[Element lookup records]
* * * * * * * * *
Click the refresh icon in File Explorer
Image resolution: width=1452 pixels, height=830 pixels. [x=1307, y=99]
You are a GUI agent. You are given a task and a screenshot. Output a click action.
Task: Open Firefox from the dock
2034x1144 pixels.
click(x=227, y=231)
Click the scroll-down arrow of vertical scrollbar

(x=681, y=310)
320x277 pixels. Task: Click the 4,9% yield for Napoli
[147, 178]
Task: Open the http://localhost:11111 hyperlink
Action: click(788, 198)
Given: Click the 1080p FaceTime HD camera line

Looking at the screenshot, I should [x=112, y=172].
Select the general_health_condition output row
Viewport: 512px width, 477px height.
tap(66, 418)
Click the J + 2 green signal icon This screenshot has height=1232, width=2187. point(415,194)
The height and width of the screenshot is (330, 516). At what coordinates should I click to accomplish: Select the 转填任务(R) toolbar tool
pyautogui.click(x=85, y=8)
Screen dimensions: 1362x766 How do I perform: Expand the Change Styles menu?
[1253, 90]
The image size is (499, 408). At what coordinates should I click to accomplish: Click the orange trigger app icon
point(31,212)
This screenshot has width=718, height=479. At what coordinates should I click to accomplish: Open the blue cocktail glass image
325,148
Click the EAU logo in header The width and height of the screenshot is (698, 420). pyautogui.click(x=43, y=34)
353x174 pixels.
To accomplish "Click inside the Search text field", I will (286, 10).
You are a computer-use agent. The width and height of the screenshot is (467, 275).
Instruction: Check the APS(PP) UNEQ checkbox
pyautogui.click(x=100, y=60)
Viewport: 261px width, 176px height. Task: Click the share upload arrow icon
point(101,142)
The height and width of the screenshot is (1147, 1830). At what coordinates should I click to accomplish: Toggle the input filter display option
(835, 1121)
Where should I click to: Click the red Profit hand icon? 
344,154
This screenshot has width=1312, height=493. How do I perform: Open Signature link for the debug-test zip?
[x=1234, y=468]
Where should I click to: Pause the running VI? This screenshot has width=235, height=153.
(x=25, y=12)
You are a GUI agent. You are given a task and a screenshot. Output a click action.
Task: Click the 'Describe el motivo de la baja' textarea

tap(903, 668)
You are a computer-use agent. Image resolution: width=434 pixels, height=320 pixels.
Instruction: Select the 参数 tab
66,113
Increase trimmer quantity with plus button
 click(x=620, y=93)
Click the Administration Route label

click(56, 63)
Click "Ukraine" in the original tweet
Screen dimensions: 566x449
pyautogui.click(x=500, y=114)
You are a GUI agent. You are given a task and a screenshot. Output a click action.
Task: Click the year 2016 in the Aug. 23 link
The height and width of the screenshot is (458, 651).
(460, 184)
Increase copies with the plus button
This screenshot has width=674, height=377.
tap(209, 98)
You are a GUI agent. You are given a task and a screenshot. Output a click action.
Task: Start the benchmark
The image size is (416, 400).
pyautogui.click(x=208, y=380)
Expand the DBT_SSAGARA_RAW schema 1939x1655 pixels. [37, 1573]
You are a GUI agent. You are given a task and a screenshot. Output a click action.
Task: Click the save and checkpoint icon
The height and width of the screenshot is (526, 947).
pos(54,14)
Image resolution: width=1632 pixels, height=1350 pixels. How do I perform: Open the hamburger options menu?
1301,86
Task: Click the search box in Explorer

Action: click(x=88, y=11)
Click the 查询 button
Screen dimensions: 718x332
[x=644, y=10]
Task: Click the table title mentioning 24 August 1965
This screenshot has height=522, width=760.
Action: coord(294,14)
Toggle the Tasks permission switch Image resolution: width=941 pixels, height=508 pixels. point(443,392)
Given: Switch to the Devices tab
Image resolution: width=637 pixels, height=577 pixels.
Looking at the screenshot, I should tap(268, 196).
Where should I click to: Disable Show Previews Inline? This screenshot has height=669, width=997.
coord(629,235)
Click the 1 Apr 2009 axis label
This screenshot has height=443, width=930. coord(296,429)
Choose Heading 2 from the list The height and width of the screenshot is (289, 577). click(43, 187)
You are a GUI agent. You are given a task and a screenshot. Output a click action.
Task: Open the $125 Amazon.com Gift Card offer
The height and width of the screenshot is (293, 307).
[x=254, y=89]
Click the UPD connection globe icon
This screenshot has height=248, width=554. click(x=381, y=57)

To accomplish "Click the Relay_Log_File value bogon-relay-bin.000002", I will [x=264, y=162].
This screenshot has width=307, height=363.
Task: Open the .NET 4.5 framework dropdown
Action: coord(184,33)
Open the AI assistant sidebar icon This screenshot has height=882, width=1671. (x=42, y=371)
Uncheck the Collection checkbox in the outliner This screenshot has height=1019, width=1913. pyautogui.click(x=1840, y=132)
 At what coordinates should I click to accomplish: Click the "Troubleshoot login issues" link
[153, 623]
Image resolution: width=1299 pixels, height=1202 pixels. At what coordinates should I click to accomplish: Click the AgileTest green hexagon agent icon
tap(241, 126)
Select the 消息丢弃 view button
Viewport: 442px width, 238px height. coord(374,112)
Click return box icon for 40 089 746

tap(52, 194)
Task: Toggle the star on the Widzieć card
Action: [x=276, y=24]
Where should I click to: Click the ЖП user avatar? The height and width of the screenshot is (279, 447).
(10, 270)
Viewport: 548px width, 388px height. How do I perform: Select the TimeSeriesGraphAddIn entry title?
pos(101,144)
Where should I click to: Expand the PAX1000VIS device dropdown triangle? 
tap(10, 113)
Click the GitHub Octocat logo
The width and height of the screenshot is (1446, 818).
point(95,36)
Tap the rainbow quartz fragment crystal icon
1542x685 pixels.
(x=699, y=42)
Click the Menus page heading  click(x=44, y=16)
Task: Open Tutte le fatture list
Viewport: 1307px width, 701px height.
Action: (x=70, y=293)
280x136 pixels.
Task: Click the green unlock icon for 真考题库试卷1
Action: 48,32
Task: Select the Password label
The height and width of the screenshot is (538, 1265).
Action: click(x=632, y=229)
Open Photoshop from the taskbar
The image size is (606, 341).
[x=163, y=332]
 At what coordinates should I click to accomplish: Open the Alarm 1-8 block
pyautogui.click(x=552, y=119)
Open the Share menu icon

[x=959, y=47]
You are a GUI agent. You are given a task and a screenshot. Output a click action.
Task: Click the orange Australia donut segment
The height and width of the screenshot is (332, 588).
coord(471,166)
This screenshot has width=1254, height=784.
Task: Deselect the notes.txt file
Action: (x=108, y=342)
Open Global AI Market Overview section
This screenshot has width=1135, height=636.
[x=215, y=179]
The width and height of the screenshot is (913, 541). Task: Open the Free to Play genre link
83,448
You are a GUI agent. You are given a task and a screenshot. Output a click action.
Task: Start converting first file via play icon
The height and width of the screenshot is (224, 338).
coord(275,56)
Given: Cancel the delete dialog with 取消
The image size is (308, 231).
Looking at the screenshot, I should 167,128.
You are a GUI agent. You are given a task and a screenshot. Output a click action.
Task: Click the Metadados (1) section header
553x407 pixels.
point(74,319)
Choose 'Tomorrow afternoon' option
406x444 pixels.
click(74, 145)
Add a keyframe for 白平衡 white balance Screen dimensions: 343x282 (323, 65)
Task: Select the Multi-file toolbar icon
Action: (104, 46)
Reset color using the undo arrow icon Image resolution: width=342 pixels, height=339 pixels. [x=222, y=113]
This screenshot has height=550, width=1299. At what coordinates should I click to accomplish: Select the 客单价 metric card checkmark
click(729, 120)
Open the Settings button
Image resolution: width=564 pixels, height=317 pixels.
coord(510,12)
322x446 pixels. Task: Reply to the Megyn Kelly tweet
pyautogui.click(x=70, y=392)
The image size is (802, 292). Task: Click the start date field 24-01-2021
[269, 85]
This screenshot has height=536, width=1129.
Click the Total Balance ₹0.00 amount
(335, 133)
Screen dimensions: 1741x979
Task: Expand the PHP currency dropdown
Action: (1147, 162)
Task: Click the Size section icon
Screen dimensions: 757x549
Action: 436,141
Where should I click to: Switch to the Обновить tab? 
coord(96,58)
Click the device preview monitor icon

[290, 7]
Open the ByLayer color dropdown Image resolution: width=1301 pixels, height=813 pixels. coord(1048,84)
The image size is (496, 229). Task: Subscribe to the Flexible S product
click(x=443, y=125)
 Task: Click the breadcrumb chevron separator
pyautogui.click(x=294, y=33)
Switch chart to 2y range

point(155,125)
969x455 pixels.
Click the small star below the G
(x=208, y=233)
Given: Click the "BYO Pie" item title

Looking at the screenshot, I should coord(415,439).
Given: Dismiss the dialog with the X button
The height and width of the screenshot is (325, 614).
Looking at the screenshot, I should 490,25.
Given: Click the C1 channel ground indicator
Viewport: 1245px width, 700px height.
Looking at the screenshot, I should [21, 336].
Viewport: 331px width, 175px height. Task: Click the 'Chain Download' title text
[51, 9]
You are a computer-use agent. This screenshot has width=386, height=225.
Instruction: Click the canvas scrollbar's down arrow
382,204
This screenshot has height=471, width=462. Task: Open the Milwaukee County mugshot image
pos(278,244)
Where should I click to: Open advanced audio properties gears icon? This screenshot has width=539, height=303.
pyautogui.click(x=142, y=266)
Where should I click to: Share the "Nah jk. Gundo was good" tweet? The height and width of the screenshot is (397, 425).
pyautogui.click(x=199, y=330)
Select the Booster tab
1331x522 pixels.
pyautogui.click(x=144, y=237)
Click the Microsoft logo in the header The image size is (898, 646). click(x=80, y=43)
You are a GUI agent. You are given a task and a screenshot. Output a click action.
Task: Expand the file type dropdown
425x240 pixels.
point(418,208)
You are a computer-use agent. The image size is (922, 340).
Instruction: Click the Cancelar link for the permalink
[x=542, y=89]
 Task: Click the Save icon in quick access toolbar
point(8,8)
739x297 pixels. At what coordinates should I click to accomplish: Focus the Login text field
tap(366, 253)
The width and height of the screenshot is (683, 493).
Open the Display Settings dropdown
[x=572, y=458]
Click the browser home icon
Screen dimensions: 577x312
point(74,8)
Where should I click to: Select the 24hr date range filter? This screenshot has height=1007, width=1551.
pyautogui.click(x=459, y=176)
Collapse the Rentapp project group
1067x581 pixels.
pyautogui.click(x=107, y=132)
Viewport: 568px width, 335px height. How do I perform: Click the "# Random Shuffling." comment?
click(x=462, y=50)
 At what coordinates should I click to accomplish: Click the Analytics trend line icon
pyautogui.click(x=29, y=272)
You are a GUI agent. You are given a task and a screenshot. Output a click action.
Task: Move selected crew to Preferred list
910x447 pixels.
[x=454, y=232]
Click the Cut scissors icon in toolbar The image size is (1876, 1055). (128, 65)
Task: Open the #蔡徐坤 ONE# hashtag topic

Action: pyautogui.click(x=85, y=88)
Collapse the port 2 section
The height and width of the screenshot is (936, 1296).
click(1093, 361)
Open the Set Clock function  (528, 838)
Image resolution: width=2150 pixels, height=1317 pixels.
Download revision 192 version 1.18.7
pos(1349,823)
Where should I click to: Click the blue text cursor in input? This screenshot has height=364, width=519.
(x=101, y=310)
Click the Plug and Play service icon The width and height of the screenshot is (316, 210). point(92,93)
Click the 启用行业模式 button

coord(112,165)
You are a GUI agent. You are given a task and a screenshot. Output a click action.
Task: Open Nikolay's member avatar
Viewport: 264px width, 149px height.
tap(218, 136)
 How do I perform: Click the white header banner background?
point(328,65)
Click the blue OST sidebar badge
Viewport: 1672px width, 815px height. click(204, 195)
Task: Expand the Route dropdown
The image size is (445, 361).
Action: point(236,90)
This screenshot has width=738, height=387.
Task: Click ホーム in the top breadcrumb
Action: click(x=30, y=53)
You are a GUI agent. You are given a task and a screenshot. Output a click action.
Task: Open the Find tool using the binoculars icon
* * * * * * * * *
**Given problem:** Copy out the listing lines from the line with "Click the Cut" up to and including the line with "pos(1349,823)", reproducing them without change.

**Worked solution:**
Click the Cut scissors icon in toolbar The image size is (1876, 1055). (128, 65)
Task: Open the #蔡徐坤 ONE# hashtag topic

Action: pyautogui.click(x=85, y=88)
Collapse the port 2 section
The height and width of the screenshot is (936, 1296).
click(1093, 361)
Open the Set Clock function  (528, 838)
Image resolution: width=2150 pixels, height=1317 pixels.
Download revision 192 version 1.18.7
pos(1349,823)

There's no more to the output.